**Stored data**

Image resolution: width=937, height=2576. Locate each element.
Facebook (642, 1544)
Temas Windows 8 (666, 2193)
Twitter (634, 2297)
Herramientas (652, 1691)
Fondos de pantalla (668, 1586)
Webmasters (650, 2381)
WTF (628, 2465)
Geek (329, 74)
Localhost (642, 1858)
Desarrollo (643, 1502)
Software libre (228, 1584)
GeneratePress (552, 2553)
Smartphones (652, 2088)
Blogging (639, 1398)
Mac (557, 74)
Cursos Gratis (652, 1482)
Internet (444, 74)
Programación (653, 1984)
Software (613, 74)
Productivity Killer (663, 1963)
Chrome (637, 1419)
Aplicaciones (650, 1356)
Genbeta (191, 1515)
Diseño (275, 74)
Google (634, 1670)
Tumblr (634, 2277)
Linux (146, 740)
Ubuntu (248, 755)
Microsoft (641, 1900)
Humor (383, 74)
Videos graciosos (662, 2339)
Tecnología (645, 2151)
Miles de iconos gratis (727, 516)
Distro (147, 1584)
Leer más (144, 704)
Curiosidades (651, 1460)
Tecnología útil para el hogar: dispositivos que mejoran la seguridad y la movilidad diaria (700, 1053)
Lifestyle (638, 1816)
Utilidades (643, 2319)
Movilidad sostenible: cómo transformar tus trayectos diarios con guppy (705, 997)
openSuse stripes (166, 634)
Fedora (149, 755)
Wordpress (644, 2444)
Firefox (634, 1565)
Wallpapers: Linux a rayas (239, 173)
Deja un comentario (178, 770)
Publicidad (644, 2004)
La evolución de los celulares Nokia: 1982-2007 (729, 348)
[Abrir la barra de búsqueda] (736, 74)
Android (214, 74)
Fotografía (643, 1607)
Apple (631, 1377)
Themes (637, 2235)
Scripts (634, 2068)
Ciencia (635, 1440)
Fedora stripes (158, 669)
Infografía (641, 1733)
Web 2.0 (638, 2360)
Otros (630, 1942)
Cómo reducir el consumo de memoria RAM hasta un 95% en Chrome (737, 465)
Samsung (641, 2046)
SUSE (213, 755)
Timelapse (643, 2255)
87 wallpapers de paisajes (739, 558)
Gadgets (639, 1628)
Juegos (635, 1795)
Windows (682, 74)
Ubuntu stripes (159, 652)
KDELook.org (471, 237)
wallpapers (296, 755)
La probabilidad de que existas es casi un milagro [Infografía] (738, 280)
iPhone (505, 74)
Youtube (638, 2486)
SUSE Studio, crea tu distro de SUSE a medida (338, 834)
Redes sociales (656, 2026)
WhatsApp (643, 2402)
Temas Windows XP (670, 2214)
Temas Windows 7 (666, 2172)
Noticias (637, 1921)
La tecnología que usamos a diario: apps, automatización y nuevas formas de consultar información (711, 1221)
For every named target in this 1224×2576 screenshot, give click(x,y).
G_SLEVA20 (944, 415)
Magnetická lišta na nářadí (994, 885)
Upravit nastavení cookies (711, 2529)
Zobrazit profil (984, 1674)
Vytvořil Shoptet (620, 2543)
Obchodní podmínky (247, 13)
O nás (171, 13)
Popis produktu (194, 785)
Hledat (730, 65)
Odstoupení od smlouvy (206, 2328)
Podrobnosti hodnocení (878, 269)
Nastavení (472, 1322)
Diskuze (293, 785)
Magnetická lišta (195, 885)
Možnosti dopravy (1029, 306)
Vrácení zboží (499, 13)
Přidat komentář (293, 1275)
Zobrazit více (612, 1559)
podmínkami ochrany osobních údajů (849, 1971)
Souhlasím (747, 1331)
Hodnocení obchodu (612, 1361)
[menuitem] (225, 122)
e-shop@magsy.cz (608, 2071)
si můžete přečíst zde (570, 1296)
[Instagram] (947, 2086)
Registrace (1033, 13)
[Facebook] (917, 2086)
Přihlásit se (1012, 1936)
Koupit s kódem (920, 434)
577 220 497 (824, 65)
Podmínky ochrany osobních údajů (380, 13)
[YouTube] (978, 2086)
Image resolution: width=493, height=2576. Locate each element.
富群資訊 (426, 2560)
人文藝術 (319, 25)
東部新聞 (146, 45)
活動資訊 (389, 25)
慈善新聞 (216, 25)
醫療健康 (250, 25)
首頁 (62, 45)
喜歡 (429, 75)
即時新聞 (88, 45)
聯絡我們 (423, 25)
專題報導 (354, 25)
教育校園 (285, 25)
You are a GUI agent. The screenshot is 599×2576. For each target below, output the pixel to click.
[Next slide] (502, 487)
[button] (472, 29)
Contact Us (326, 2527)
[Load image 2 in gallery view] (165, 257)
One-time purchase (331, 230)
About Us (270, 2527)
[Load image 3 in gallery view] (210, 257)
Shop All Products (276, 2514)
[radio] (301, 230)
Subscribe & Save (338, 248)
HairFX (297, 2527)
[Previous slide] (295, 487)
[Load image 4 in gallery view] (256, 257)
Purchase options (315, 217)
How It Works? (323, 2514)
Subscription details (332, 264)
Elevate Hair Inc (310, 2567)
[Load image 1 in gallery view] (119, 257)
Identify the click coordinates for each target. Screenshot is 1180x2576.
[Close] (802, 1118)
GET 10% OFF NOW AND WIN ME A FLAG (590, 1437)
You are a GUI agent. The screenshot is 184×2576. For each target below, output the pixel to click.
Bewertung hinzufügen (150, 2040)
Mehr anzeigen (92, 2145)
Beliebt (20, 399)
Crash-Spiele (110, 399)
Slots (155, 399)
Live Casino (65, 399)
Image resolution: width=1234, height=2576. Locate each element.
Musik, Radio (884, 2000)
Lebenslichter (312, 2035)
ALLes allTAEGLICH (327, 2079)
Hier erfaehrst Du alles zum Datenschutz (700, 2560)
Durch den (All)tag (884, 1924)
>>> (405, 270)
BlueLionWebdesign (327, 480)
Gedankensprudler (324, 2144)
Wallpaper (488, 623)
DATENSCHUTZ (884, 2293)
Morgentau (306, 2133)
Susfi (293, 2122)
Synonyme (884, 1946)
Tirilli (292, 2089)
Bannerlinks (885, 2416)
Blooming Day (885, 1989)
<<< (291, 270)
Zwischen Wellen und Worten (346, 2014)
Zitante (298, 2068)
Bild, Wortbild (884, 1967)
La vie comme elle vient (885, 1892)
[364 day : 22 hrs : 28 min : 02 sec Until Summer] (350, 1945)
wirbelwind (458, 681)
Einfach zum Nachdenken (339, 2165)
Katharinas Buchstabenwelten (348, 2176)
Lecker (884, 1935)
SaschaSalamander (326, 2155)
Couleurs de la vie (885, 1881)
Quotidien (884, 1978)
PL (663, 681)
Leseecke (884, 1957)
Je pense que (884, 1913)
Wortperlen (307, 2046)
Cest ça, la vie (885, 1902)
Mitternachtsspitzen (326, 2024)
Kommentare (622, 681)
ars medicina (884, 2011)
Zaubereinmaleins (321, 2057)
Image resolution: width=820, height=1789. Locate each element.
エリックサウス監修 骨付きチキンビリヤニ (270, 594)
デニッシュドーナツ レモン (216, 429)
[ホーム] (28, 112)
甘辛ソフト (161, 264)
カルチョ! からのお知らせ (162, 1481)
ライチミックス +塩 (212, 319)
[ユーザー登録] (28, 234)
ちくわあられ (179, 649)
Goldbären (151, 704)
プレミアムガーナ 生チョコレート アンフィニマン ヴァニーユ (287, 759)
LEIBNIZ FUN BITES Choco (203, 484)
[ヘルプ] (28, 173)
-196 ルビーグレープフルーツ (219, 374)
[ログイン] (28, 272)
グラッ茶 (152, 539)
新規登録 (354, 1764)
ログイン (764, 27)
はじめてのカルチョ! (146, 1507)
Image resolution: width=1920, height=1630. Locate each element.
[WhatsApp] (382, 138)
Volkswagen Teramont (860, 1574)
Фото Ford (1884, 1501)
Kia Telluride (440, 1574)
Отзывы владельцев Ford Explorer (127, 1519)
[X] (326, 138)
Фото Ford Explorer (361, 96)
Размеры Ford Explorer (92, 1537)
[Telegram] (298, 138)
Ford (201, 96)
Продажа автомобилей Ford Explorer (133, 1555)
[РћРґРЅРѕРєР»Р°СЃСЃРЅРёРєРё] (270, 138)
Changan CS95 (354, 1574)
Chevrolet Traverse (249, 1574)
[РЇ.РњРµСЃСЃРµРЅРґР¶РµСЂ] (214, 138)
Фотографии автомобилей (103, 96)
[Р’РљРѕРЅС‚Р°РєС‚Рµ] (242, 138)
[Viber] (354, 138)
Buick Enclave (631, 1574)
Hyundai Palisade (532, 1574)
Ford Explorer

**PROBLEM TO WORK ON**
The lines above, starting at the one with "Popis produktu (194, 785)" and ending at the one with "GET 10% OFF NOW AND WIN ME A FLAG (590, 1437)", are the only ones to return, exactly as written.

**OUTPUT**
Popis produktu (194, 785)
Hledat (730, 65)
Odstoupení od smlouvy (206, 2328)
Podrobnosti hodnocení (878, 269)
Nastavení (472, 1322)
Diskuze (293, 785)
Magnetická lišta (195, 885)
Možnosti dopravy (1029, 306)
Vrácení zboží (499, 13)
Přidat komentář (293, 1275)
Zobrazit více (612, 1559)
podmínkami ochrany osobních údajů (849, 1971)
Souhlasím (747, 1331)
Hodnocení obchodu (612, 1361)
[menuitem] (225, 122)
e-shop@magsy.cz (608, 2071)
si můžete přečíst zde (570, 1296)
[Instagram] (947, 2086)
Registrace (1033, 13)
[Facebook] (917, 2086)
Přihlásit se (1012, 1936)
Koupit s kódem (920, 434)
577 220 497 (824, 65)
Podmínky ochrany osobních údajů (380, 13)
[YouTube] (978, 2086)
Image resolution: width=493, height=2576. Locate each element.
富群資訊 (426, 2560)
人文藝術 (319, 25)
東部新聞 (146, 45)
活動資訊 (389, 25)
慈善新聞 (216, 25)
醫療健康 (250, 25)
首頁 (62, 45)
喜歡 (429, 75)
即時新聞 (88, 45)
聯絡我們 (423, 25)
專題報導 (354, 25)
教育校園 (285, 25)
You are a GUI agent. The screenshot is 599×2576. For each target below, output the pixel to click.
[Next slide] (502, 487)
[button] (472, 29)
Contact Us (326, 2527)
[Load image 2 in gallery view] (165, 257)
One-time purchase (331, 230)
About Us (270, 2527)
[Load image 3 in gallery view] (210, 257)
Shop All Products (276, 2514)
[radio] (301, 230)
Subscribe & Save (338, 248)
HairFX (297, 2527)
[Previous slide] (295, 487)
[Load image 4 in gallery view] (256, 257)
Purchase options (315, 217)
How It Works? (323, 2514)
Subscription details (332, 264)
Elevate Hair Inc (310, 2567)
[Load image 1 in gallery view] (119, 257)
Identify the click coordinates for each target. Screenshot is 1180x2576.
[Close] (802, 1118)
GET 10% OFF NOW AND WIN ME A FLAG (590, 1437)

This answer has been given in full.